Changes to the Supplementary Death Benefit Regulations

  1

PURPOSE

  1.1 The purpose of this Directive is to provide Personnel Offices with information on recent changes to the Supplementary Death Benefit (SDB) Regulations. These changes will allow employees who are entitled to an immediate Annual Allowance (reduced or unreduced) to elect to continue their SDB coverage at the regular contribution rates, subject to certain conditions.
2

POLICY

  2.1 The SDB Regulations were amended effective April 1, 1995 to allow employees who choose an Annual Allowance (AA) to elect to retain their SDB coverage at the regular contribution rates.
2.2 This provision will be available to all SDB participants under the Public Service Superannuation Act, who are eligible for, and opt to receive an AA that is payable not later than 30 days after ceasing to be employed.
2.3 In order to access this SDB coverage, eligible employees must elect for the coverage within one year prior to, or 30 days after terminating employment. The coverage is not automatic; an election must be made within the appropriate time limits.
2.4 These elective participants will not be entitled to the $5,000.00 paid up coverage at age 65 and coverage will reduce to "nil" at age 70.
3

PROCEDURES

  3.1 The employee must complete the election form PWGSC-TPSGC 2017 "Election to Continue SDB Coverage". It is now available through your regular source of supply.
3.2 The election must be completed within one year prior to, or within 30 days after ceasing to be employed.
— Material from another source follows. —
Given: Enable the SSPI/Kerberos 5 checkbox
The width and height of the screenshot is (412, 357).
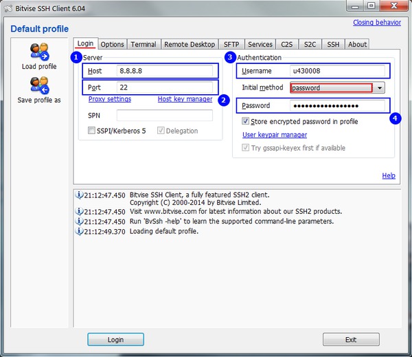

The employee must have at least 5 years of substantially continuous employment in the Public Service, or 5 years of SDB participation to be eligible to make an election.
3.3 SDB coverage is based on the coverage in effect at the employee's termination date. Coverage (and premiums) reduce by 10 % each year from age 61 on. Participants receiving an AA are not entitled to the $5000.00 "paid up" coverage at age 65. In addition, at age 70, the coverage reduces to "nil".
3.4 The premium rate for SDB participants retiring with an Annual Allowance (AA) (with or without a waiver of reduction) payable within 30 days of SOS, will be 5 cents per $250.00 of coverage.
3.5 Payment of SDB contributions at the "commercial" premium rates will continue to apply for other elective participants, such as those entitled to a deferred pension, an Annual Allowance (AA) payable more than 30 days after SOS, or a return of contributions.
4

INQUIRIES

  4.1 Any request for information regarding the foregoing should be addressed to your PWGSC Client Services Centre as per Compensation Directive 1994-039 dated October 6, 1994.

Original Signed by
P. Charko



P. Charko
Director General
Compensation Sector
Government Operational Service Branch

Reference: CJA 9203-51(1)
9203-61(1)(d)(e)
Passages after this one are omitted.